Allocations de dépenses

Un montant accordé aux élus, souvent obscur et suscitant bien des doutes à tous les paliers de gouvernements, est celui venant des allocations de dépenses. «Évidemment, pour certains postes, elles peuvent apparaître élevées parce qu’elles sont toujours autour de 15 000 $ par année, quel que soit le poste. Je trouve que c’est élevé. Cela inclut, par exemple, les déplacements à l’extérieur, la chambre d’hôtel lors de sorties, certains repas, etc.», précise Mme Pilette.

Une façon de mieux octroyer les allocations de dépenses, ce serait une révision de salaire selon l’arrondissement. «Je serais tout à fait d’accord avec cette proposition.
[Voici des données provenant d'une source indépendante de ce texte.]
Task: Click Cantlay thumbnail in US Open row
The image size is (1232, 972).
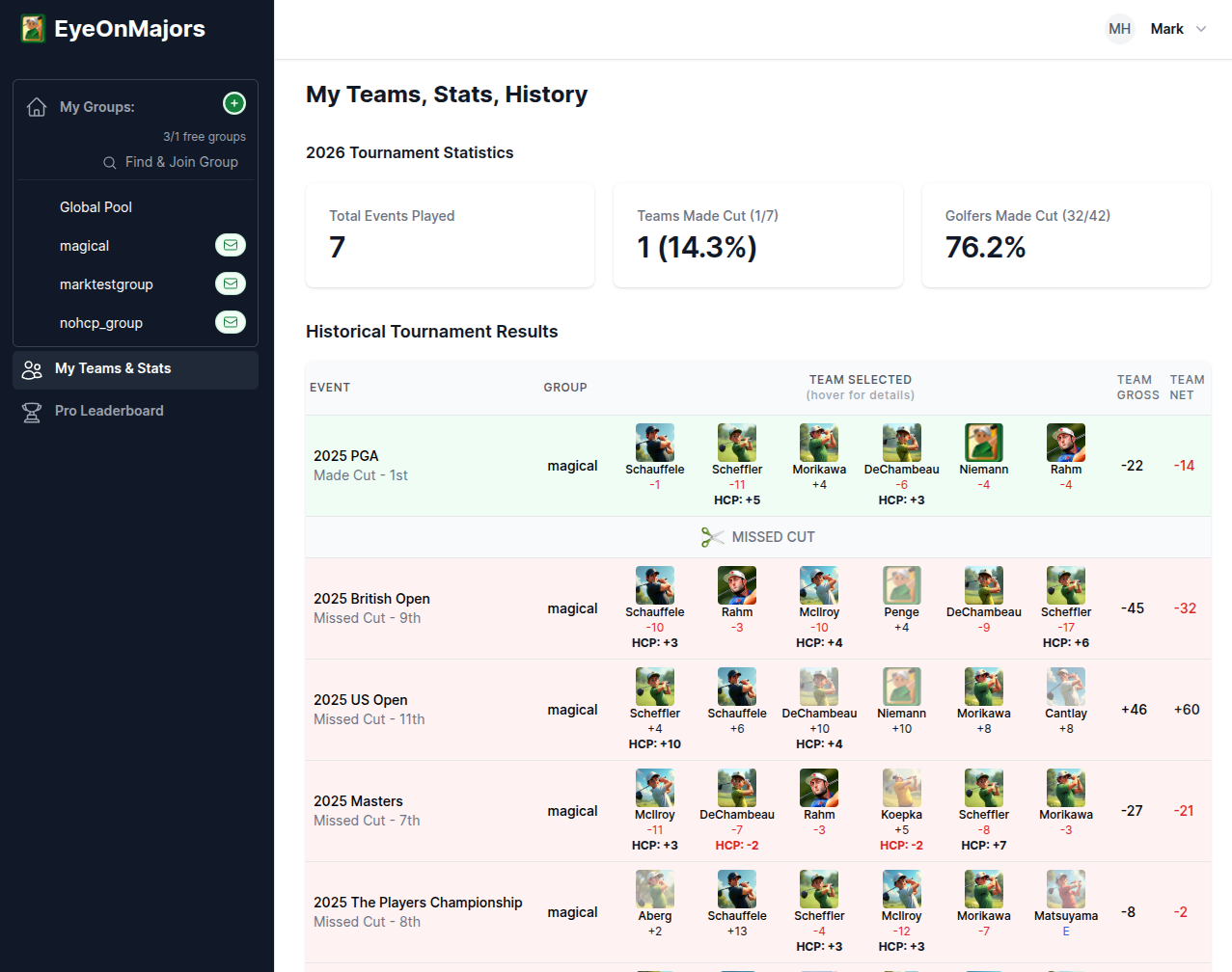Action: point(1065,687)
Évidemment, il y a des arrondissements qui sont au-dessus de 100 000 personnes. Pour les petits arrondissements, il y a deux choses qui sont anormales. Premièrement, c’est que l’allocation de dépense est à peu près la même pour tous les élus, même s’ils sont seulement conseillers d’arrondissement. S’ils sont conseillers d’arrondissement, entre vous et moi, ils ne vont pas très loin, ils pourraient se transporter en transport en commun ou à pied. Quand ils sont juste conseillers d’arrondissement, c’est vraiment dans la proximité que ça se passe, alors ça paraît un peu anormal», relève la professeure associée. 

«Une autre suggestion : que les rémunérations de conseiller d’arrondissement soient généralement les mêmes, avec certaines exceptions, à moins qu’ils participent à des commissions. La taille des arrondissements est souvent très différente d’un arrondissement à l’autre. On peut comprendre que tous les arrondissements qui dépassent 100 000 de population, ils sont pas mal sur le même pied, mais il y a des arrondissements à 30 000 personnes aussi. Le salaire devrait être proportionnel au nombre de Montréalais par arrondissement», en déduit Danielle Pilette.

«Mettons qu’il pourrait y avoir trois catégories de taille d’arrondissement à la Ville de Montréal. Ça serait faisable. Première catégorie : 100 000 habitants et moins. En dessous de ça, on pourrait avoir deux autres catégories. On pourrait aussi considérer le facteur des groupes de la société civile qui interagissent avec les élus. Là encore, il pourrait y avoir deux catégories selon le travail que cela demande. C’est beaucoup d’efforts de la part d’un élu d’entretenir de bons liens avec la société civile et vice-versa», termine Mme Pilette.

Pour certaines informations en ce qui concerne les salaires, Mme Pilette s’appuie sur le document Rémunération des élus de la Ville de Montréal, données à jour le 17 septembre 2012.